Jun 03, 2008 21:03
I don't understand.
I just don't understand.
What happened to my marriage?
I respond to Lucas saying that he doesn't want me. That Im not the right girl for him. I guess I just don't know how to be the girl he wants.
He then says that I keep saying things that he never said. So, what is it? Why did he leave. If it isn't because Im not the girl for him? then why?
Just because he thinks I am better off without him? He says that his biggest reluctance now is that he doesn't know if it is him I miss or the security he provided and how close I was to the lifestyle I wanted with him.
I do miss that. I wanted to have a family with him. I wanted to have kids with him.
I wanted to finish our lives together. I wanted him.
I miss Lucas. I miss my best friend. I miss my lover.
I don't want to meet someone else.
I don't want to be alone.
I don't know what he wanted me to be.
Where did we go wrong?
He was so strong willed. I just passively went along with whatever he wanted.
I would have done anything for him.
I did whatever he wanted.
How is my life going to be better now that he is gone?
How will it improve?
All I see now is emptiness.
I have a hole in my heart
I am damaged.
I don't know how to feel. I don't know how to be. Im lost and confused.

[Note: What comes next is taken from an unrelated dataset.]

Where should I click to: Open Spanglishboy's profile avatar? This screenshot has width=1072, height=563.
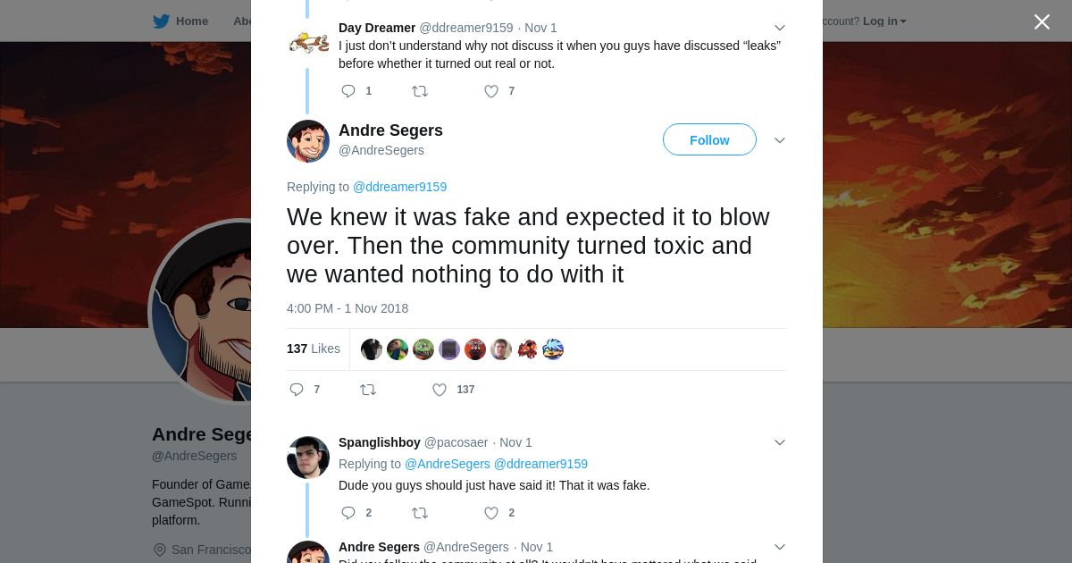308,458
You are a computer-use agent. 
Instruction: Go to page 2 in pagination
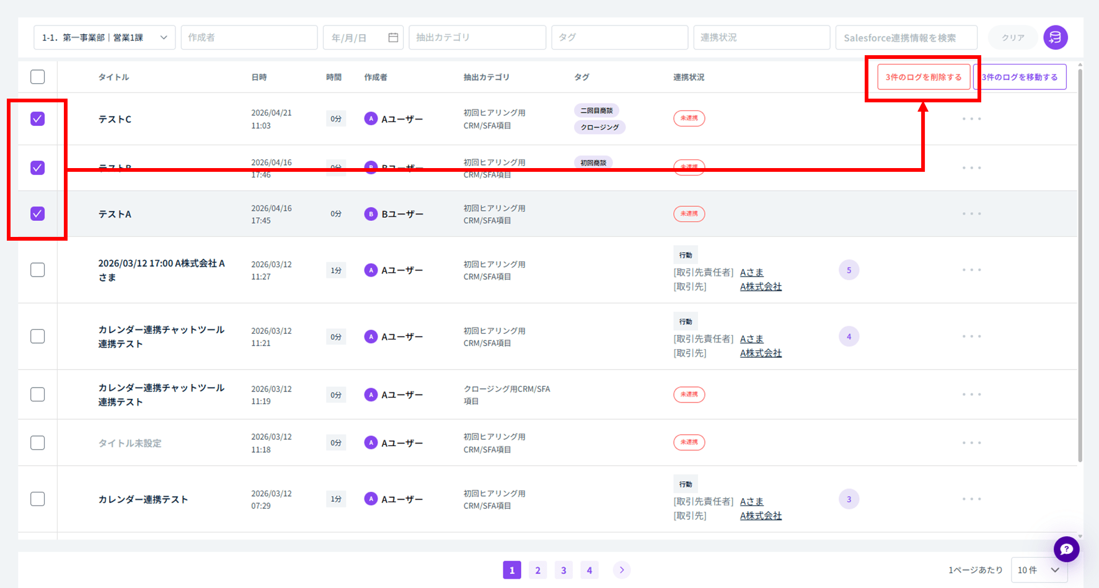point(537,570)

I know it is one day at a time. That doesn't help. That doesn't make the pain go away.
I cry everyday now.
Why did he leave me?
What did I do?
I know I disappeared in the days before he left.
I am so lost.
What do I want?
What is my life going to be? Who am I?
It confuses me when he he doesn't agree with the statements I make. It is like his rationalization is that he is setting me free. Like he feels like he has cooped me up and is now letting me be free. He says that he isn't my dream guy. How come he can make statements like that and I can't? He doesn't feel like he is my dream guy and I feel like I am not his dream girl. We are crossed.
I have never really understood him.
How he thinks doesn't make sense to me.
But I never thought I had to understand.
No relationship is perfect. And we had our imperfections.

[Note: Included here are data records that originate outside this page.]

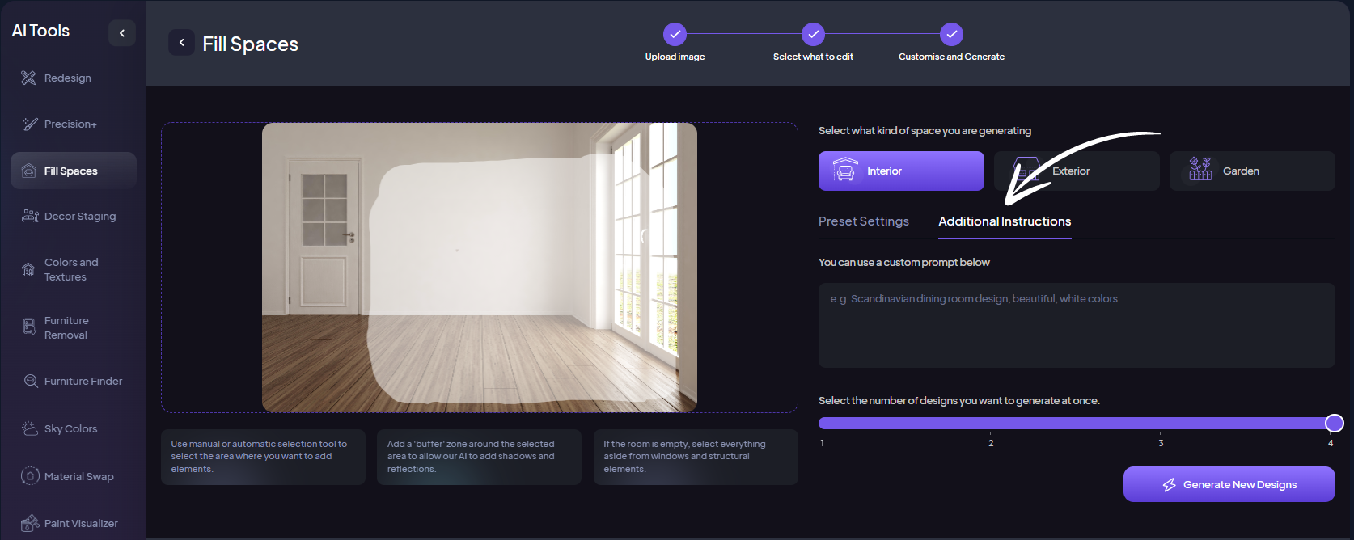Select the Sky Colors icon
The width and height of the screenshot is (1354, 540).
(30, 428)
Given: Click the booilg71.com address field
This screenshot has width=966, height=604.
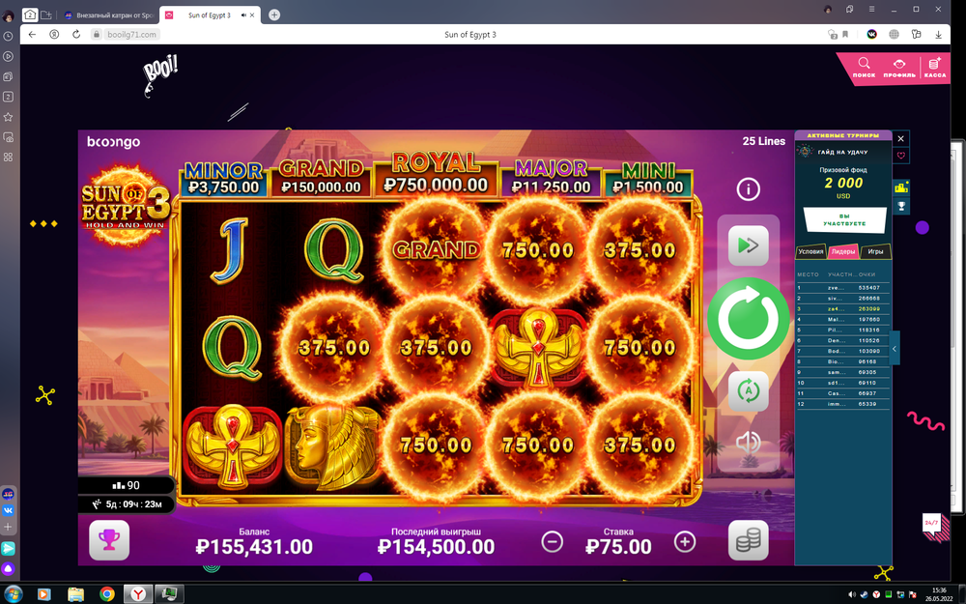Looking at the screenshot, I should pos(131,35).
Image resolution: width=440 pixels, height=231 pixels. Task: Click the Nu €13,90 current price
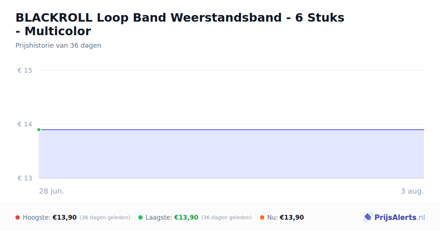[292, 217]

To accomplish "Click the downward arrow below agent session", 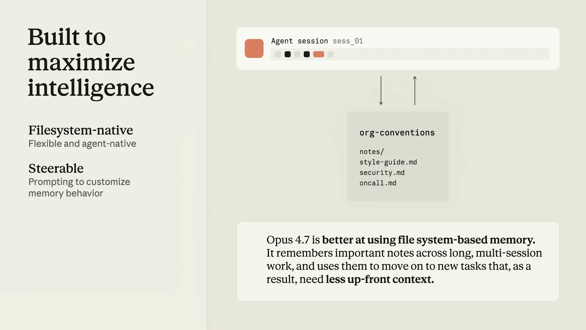I will pos(381,90).
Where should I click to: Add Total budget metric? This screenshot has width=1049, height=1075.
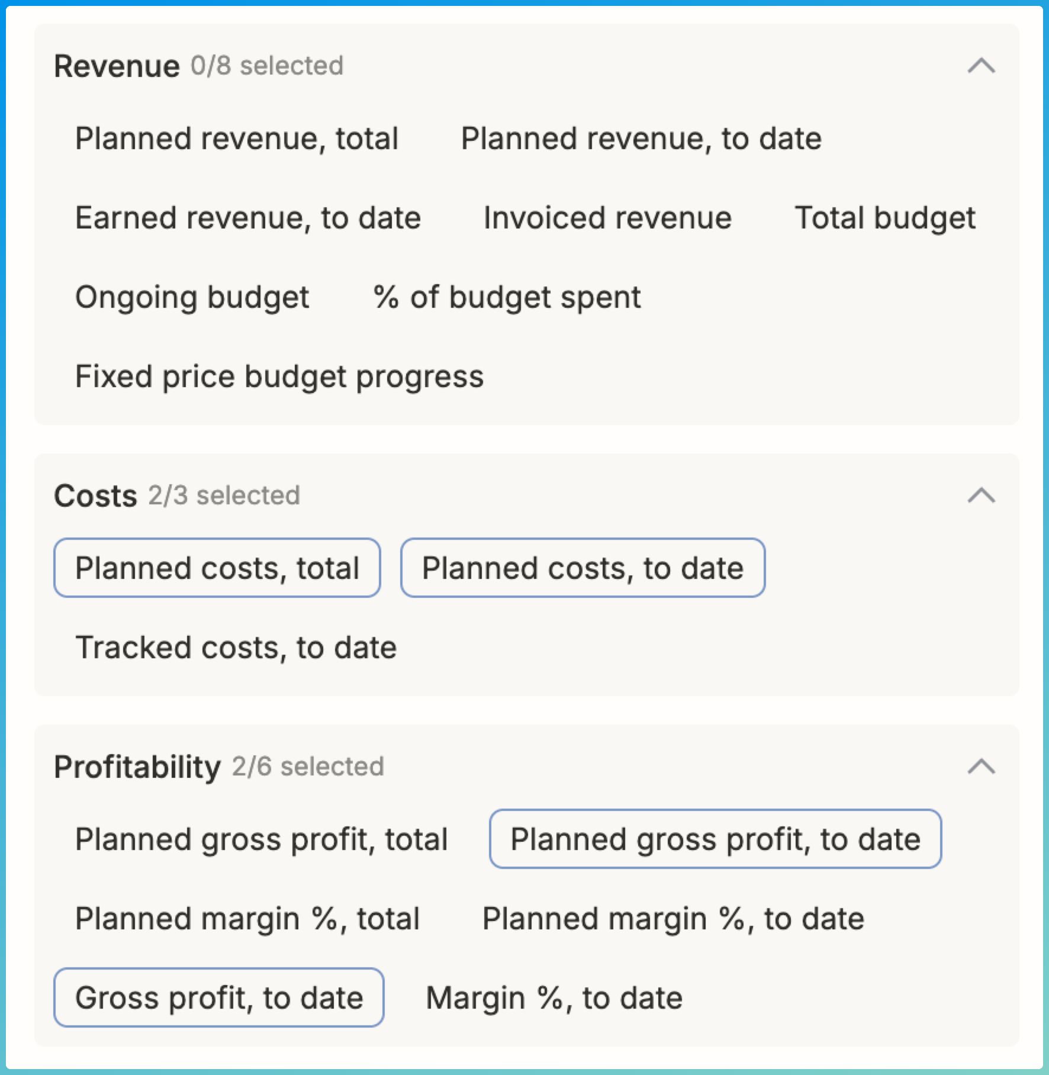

I would have stayed with him forever.
Does he forget that he is the one who left me?
He is the one that had more fun without me.
He is the one that when we got back had everyone else to see but me
I was left behind.
My leaving was in response to his leaving.

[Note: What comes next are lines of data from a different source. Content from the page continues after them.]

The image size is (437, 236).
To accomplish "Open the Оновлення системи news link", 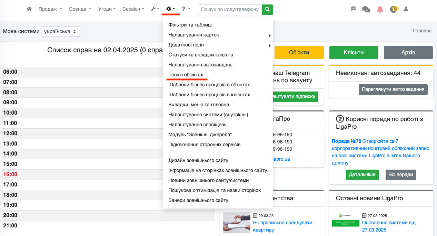I will pos(388,226).
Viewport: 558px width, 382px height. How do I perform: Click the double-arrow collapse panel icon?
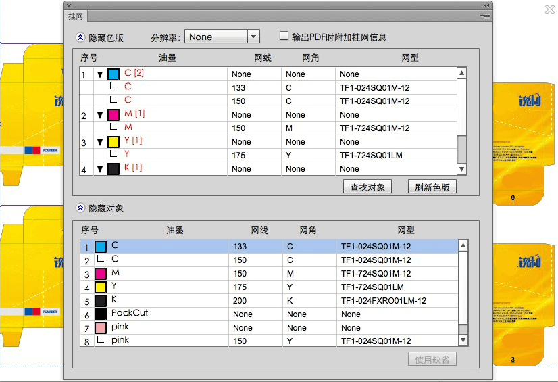point(486,5)
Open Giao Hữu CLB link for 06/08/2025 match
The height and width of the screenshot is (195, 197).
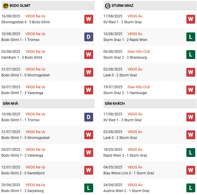click(139, 52)
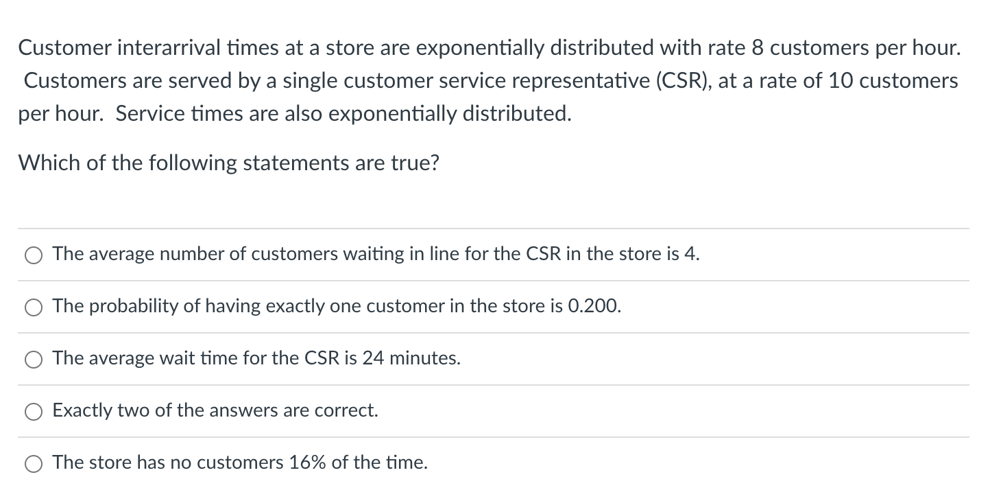Click the 'Exactly two of the answers are correct' text
990x501 pixels.
pyautogui.click(x=215, y=410)
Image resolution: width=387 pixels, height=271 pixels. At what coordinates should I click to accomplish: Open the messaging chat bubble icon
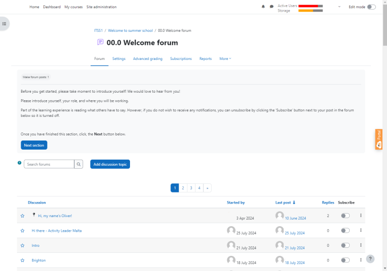pos(272,7)
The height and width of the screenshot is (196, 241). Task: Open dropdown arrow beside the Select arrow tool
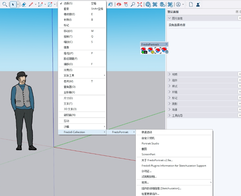[x=18, y=4]
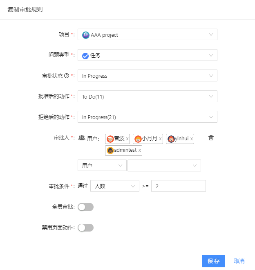The image size is (255, 270).
Task: Enable the 全员审批 switch
Action: click(x=85, y=207)
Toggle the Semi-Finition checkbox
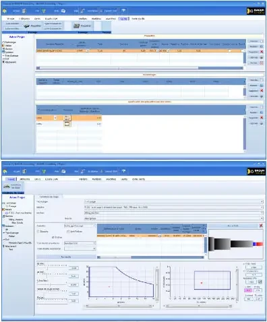This screenshot has width=267, height=322. click(68, 232)
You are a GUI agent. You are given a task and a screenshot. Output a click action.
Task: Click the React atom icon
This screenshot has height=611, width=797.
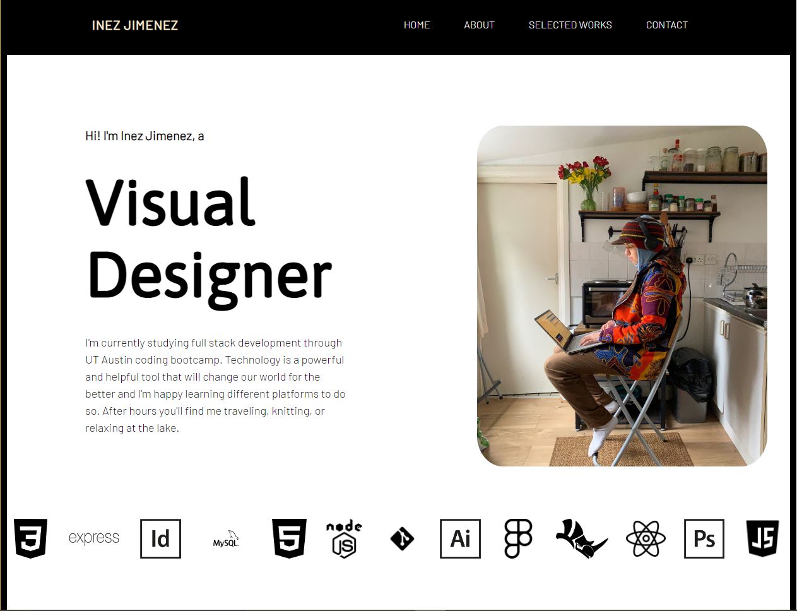click(x=645, y=538)
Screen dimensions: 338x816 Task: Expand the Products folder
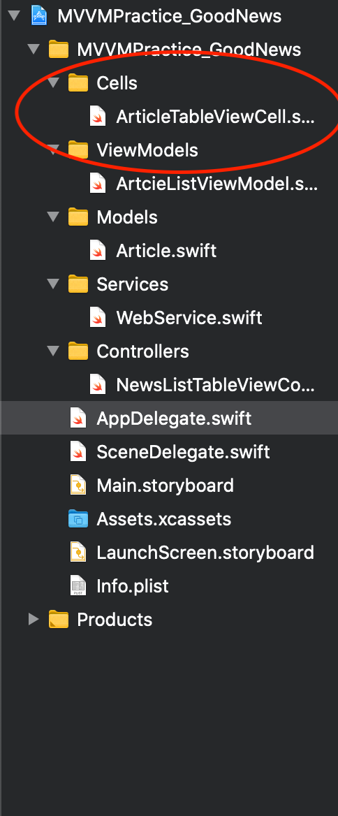[34, 619]
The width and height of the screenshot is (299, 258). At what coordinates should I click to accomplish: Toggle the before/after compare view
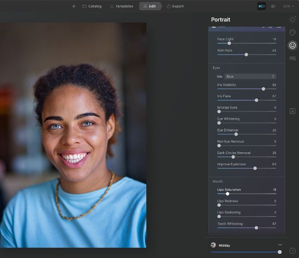[261, 6]
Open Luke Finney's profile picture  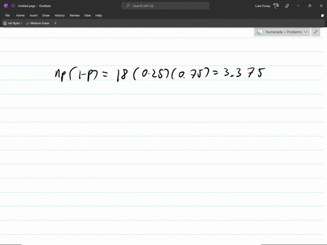pyautogui.click(x=276, y=6)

Does he want me to pursue him?
Am I supposed to go after him?
DO I want to go after him? I've failed.
Maybe it was me. It was me that made the decision. I was the one that ended it...
Where is my life going?
How will I know in the future that someone really wants me? Luke still says he wanted me. He loved me so much. He was excited about us. and then he left me emotionally a year ago and then of course just recently. How am I going to know someone really cares and will stay with me no matter what? How will I know I will stay with them?
I know anyone who actually read this has nothing really to say except an encouraging word. I am just left with all these questions. I don't have the answers and I don't think that I will find the answers immediately.